A cambio, los hacendados se apropiaban del producto íntegro del trabajo de sus esclavos en jornadas laborales extenuantes. Eran "instrumentos parlantes", como les llamó el sabio romano Varrón en el siglo I A.C. Los esclavos cubanos eran máquinas de carne y hueso propiedad de un hacendado que podía hacer con ellos cualquier cosa: encadenarlos, azotarlos, y hasta matarlos sin enfrentar cargo alguno ante la justicia.

Algo que se le parece bastante es lo que ha ocurrido en Cuba en términos económicos, sobre todo desde que en marzo de 1968 Fidel Castro estatizó los 60.000 pequeños negocios privados que aún operaban en la isla. Desde entonces, el gobierno se apropia del producto íntegro de los trabajadores, que de cierto modo son también propiedad del Estado, el único empleador del país. Por eso es un error creer, como dice la propaganda castrista, que en Cuba la salud, la educación y todos los servicios sociales son gratuitos.

Nada es gratis

Falso. Son los trabajadores los que subvencionan al Estado y no al revés. Para usar la terminología marxista, los trabajadores pagan esos servicios con la plusvalía generada por ellos, que va toda al Estado. O sea, el gobierno no da a ningún trabajador nada que éste no pague con su trabajo. Y a sus familiares y el resto de la población les cobra con la libertad individual que les cercena.

Falso es también que la clase obrera en un régimen socialista no enriquece a ningún "parásito", como reza la propaganda marxista. No hay un solo caso en la historia en que la nomenklatura comunista dirigente no se haya aprovechado y enriquecido. Y resulta aún peor, porque los capitalistas se enriquecen con las ganancias que producen inversiones y gastos que generan empleos y benefician la economía al aumentar la demanda de consumo, pero en el socialismo los dirigentes se enquistan en el aparato estatal y se enriquecen con el dinero que pertenece al pueblo.
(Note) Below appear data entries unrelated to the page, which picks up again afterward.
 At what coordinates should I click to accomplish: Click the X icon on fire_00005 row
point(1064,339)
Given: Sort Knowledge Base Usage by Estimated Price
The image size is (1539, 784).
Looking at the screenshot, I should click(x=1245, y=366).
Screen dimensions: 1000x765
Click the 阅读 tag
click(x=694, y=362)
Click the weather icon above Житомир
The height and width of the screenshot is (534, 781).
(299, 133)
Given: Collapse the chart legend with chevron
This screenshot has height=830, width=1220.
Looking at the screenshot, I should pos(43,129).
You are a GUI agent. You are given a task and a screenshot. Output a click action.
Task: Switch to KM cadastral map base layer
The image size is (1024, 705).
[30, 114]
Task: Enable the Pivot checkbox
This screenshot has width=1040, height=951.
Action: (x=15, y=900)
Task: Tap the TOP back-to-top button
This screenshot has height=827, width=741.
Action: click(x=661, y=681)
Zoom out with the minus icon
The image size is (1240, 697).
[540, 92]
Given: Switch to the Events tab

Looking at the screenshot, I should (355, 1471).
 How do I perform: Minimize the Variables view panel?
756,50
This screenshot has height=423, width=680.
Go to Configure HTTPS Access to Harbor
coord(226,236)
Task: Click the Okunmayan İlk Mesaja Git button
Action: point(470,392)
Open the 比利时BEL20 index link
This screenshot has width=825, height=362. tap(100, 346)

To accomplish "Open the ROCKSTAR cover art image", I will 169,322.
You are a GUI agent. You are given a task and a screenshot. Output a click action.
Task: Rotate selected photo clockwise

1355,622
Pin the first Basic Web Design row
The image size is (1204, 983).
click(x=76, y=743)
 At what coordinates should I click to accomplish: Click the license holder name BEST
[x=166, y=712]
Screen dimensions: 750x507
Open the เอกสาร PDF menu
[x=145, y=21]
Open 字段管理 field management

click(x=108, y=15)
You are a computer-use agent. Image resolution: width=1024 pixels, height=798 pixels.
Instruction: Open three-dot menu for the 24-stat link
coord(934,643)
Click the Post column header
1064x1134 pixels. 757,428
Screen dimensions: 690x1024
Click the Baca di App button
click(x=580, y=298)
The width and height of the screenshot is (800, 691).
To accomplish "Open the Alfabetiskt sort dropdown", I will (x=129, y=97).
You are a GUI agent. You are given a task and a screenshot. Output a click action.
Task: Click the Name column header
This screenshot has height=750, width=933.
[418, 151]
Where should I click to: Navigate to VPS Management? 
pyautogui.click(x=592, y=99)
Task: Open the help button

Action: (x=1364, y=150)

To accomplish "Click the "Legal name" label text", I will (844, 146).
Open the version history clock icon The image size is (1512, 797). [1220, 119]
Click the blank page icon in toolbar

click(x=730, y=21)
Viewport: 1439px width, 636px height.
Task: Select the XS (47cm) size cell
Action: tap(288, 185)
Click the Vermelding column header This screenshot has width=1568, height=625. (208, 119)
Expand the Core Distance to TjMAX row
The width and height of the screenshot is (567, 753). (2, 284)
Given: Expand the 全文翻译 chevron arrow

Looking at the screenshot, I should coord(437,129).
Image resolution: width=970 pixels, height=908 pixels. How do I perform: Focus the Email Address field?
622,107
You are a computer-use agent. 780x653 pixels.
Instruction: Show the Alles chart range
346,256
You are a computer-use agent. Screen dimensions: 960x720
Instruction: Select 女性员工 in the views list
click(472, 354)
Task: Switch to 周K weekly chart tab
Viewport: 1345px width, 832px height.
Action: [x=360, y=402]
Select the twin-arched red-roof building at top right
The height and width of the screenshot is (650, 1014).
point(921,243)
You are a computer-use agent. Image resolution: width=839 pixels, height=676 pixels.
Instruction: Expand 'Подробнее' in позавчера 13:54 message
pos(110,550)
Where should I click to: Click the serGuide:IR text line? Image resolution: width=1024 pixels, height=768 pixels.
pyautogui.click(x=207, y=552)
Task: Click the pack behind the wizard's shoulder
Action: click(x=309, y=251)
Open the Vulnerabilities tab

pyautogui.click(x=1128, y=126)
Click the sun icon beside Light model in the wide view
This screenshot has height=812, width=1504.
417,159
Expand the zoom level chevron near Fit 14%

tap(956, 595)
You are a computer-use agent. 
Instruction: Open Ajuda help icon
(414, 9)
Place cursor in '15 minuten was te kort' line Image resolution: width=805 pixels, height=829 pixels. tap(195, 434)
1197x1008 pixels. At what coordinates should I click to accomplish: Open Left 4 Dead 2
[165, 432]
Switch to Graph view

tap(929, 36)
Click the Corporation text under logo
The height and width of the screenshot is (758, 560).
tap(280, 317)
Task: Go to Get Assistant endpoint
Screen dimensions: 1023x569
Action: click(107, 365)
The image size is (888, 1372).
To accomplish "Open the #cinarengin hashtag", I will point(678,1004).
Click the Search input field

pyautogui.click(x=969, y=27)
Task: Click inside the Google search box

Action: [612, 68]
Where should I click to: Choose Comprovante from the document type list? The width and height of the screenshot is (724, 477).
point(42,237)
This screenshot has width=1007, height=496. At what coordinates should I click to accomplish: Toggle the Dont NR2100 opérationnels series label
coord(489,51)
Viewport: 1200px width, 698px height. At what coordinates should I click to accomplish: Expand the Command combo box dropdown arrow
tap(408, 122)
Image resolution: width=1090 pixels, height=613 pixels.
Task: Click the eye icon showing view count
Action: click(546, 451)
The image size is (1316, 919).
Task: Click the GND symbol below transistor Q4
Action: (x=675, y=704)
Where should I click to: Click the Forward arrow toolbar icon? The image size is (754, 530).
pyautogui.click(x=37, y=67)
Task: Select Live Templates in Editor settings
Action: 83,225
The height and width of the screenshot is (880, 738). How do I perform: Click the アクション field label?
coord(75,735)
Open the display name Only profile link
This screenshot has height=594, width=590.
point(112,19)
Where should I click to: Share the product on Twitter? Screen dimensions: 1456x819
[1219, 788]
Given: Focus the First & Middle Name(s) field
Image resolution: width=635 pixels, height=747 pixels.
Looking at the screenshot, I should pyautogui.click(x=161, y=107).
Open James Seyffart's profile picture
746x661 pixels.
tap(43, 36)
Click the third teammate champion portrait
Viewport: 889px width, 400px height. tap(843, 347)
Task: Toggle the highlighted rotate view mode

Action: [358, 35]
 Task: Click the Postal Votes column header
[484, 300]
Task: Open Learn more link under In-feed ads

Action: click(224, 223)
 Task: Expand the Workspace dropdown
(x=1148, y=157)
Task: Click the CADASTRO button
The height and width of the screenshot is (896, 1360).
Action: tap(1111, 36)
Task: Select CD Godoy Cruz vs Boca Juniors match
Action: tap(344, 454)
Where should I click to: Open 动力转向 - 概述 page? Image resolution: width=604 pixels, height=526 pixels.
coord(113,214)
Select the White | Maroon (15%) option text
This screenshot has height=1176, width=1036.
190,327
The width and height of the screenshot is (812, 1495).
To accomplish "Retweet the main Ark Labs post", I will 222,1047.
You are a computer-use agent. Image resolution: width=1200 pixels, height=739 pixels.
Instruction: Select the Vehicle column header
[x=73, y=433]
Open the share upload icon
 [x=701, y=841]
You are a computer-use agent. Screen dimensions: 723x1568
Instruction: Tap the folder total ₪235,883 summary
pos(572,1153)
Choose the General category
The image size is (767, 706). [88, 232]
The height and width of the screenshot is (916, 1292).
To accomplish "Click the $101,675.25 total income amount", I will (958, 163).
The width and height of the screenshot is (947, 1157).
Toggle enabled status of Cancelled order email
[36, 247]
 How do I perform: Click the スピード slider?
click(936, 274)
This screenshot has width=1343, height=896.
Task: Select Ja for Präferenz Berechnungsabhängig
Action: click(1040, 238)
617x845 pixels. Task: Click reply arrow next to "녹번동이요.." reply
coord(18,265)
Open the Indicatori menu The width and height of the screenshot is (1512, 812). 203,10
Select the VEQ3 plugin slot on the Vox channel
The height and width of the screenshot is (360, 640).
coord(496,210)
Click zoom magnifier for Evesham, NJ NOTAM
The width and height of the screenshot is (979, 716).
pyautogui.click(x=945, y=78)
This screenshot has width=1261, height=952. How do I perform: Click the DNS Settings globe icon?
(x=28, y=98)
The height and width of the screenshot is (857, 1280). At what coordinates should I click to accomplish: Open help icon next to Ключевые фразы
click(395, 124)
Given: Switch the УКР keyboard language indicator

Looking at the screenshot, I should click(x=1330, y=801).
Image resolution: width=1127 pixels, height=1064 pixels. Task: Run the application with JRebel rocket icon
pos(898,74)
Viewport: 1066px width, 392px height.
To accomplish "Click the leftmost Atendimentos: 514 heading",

Ellos sí que son parásitos.

En los 35 países comunistas que han existido ha proliferado una "nueva clase" rica y todopoderosa —que describió en su momento el disidente yugoslavo Milovan Djilas.

Mariela Castro, por ejemplo, sólo por ser hija de Raúl reside en una mansión millonaria equipada con la tecnología más moderna y rodeada de muros y de guardias armados; y en las paredes cuelgan cuadros originales de pintores por valor de 185.000 dólares.

Al prohibir las libertades individuales, el gobierno comunista no tiene otro remedio que alimentar, vestir y curar, pues la gente no se puede valer por sí misma. La iniciativa privada no existe, como no existía para los esclavos de las haciendas que narra Cirilo Villaverde en Cecilia Valdés, o en las plantaciones algodoneras en el Misisipi del siglo XIX.

El Estado comunista impide la existencia de una sociedad civil independiente. Nadie es libre. Nadie puede crear una empresa y generar empleos y riquezas, ni expresarse políticamente, o elegir la educación para sus hijos.

Uno de los peores estigmas que tiene el comunismo, y que ya los Castro han anunciado seguirá vigente ad infinitum, es que se prohíbe la formación de capital nacional. Sólo el Estado crea capital, o se asocia con inversionistas extranjeros que lo tienen. Si el Estado socialista suministra cuotas de alimentos subsidiados —que desde los años 90 en rigor son inferiores en cantidad y calidad a las de los esclavos— y ofrece los demás servicios sociales es porque no hay nadie más que lo haga, no por generosidad comunista.

En Cuba los trabajadores son tan "instrumentos parlantes" como los del Imperio Romano. No tienen derechos, no pueden votar en elecciones democráticas, ni acceder a internet, televisión, radio y prensa no oficial para enterarse de lo que ocurre en su propio país, sino zumbarse el mejunje propagandístico que cocina el gobierno, dueño de todos los medios de comunicación.

El castrismo ha sido hasta ahora un reciclaje "socializado" (llevado a toda la sociedad) del sistema esclavista al que Carlos Manuel de Céspedes puso fin en su hacienda en 1868 al alzarse en armas contra España.